Sintered Silicon Carbide

Sintering involves heating and applying pressure to particles of material until they bind into an organized mass – similar to when you press snow together into a compact snowball.

Reaction bonded and liquid phase pressureless sintered sic offers excellent shape capability at lower processing temperatures for complex shapes. Unfortunately, their bending strength begins to diminish rapidly once temperatures exceed 1400degC.

Hårdhet

Sintered silicon carbide (SSIC) is a non-oxide ceramic with excellent hardness, density, thermal conductivity and wear resistance properties that is well suited for vehicle armor plates to protect military personnel against high velocity projectiles. Our team can manufacture these plates to provide your military vehicles and personal protective equipment with maximum safety against potentially lethal projectiles and minimize collateral damage in hostile environments.

Liquid phase pressureless sintering is an alternative densification method that uses infiltrating liquid silicon and silicon alloy into green bodies of a-SiC particles with liquid silicon to form b-SiC which then reacts with existing a-SiC to densify them and create products with precise dimensions and high purity levels, but poor high temperature performance due to the presence of b-SiC which compromises strength, acid corrosion resistance, flexural strength and more.
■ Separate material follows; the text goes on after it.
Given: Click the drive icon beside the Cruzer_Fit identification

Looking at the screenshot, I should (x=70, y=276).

This process can produce products with precise dimensions and purity levels but may affect strength flexural strength as well as acid corrosion resistance.
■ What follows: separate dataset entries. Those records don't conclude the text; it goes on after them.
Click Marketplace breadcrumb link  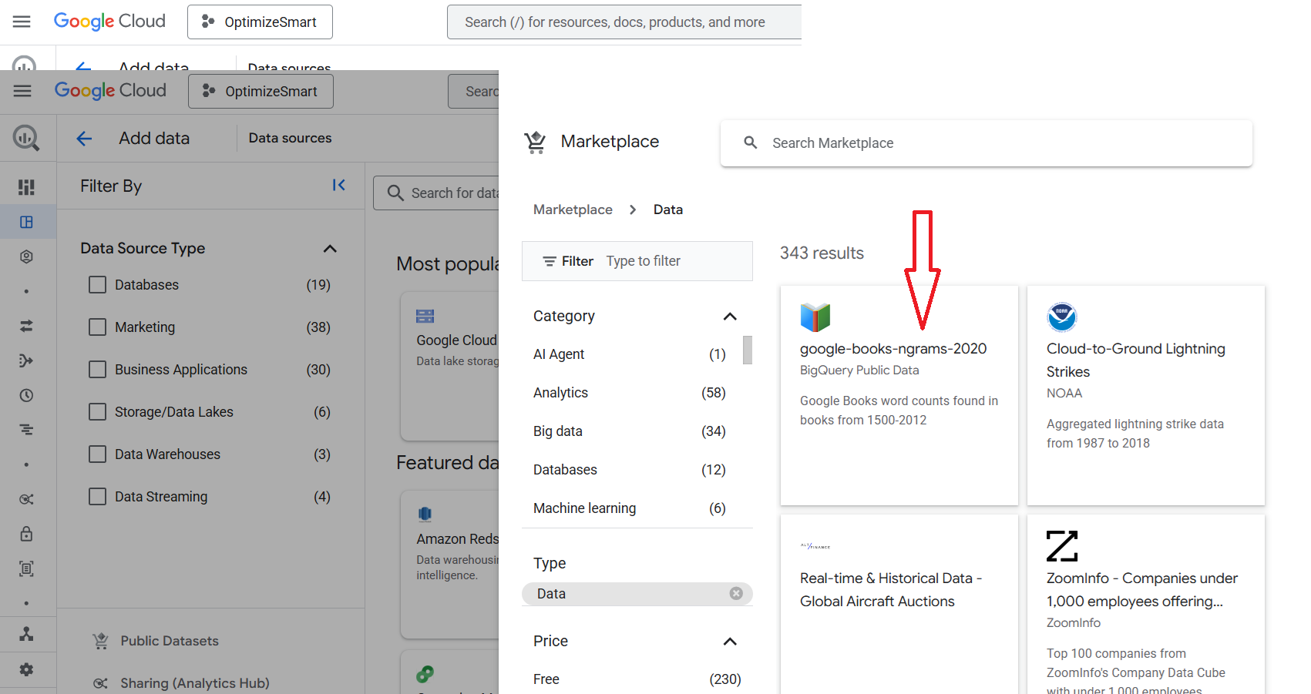pos(573,210)
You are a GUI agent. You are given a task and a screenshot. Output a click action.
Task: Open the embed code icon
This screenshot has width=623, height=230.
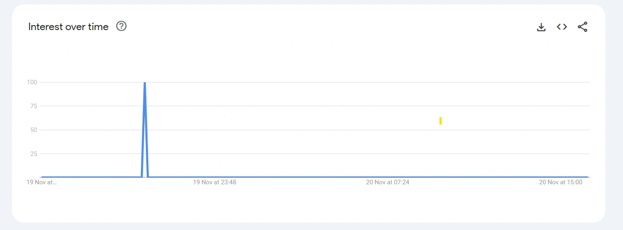tap(562, 27)
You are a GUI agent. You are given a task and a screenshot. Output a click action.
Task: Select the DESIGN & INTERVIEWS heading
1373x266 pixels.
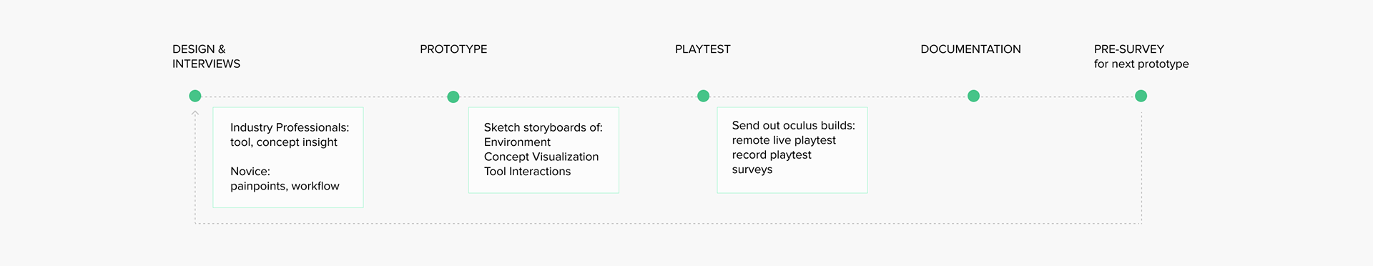pos(206,56)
In order to improve the high-temperature performance of reaction sintering, it is necessary to control residual Si size and distribution within the body. This can be accomplished by adding sintering aids into the process and altering their composition – producing a-SiC particles with narrow distribution and low porosity that allows a high bending strength bending test performance – up to three times higher than commercial RS-SiC!

Motståndskraft mot korrosion

Corrosion of sintered SiC ceramics causes surface flaws that degrade strength at elevated temperatures, particularly at brittle fracture under mechanically or thermally-induced stress. Corrosion shortens material lifespan reducing strength significantly above 1400deg C due to corrosion effect – this phenomenon results in rapid drop off in strength of conventional reaction- and pressureless sintered SiC ceramics (Table 16).

This invention provides a sintered body of silicon carbide containing a-type silicon carbide as its main constituent. To produce this material, a-SiC powder and graphite are mixed together with steel billet to form a porous product which then undergoes vapor phase Si infiltration to seal its pores and sinter it, yielding an end product comprising mostly a-form silicon carbide that displays excellent corrosion resistance when subjected to nitric acid washing.

An advancement of this technology lies in its capacity to produce solid-state sintered materials with high densities and room temperature bending strengths in excess of 580 MPa – nearly double those typically produced through reaction sintered SiC. To enhance this material’s performance, only coarse connected grains were sintering during original reaction sintering particle sintering and fine SiC particles reduced to minimum levels while keeping corrosion resistance improved with an enhanced additive (Y2O3) used during production.

Motståndskraft mot slitage

Silicon Carbide is one of the hardest ceramic materials, maintaining its hardness and strength at high temperatures for exceptional wear resistance. Furthermore, its excellent thermal conductivity aids corrosion resistance as well as thermal shock. Furthermore, this light material weighs half as much as steel with an extremely low thermal expansion rate making it suitable for use in harsh applications and environments.

Morgan’s premium sintered sic grades such as Hexoloy SP and Purebide are designed to meet the stringent requirements of mechanical seal faces that require hardness, strength, wear resistance, chemical and corrosion resistance and increased lubrication between mating surface surfaces – outperforming conventional reaction bonded and sintered sic products in performance and longevity. They feature spherical pores designed as fluid reservoirs to further increase performance lubrication between seal surfaces for improved lubrication between them and outperforming conventional reaction bonded sintered sic products in terms of overall performance and longevity.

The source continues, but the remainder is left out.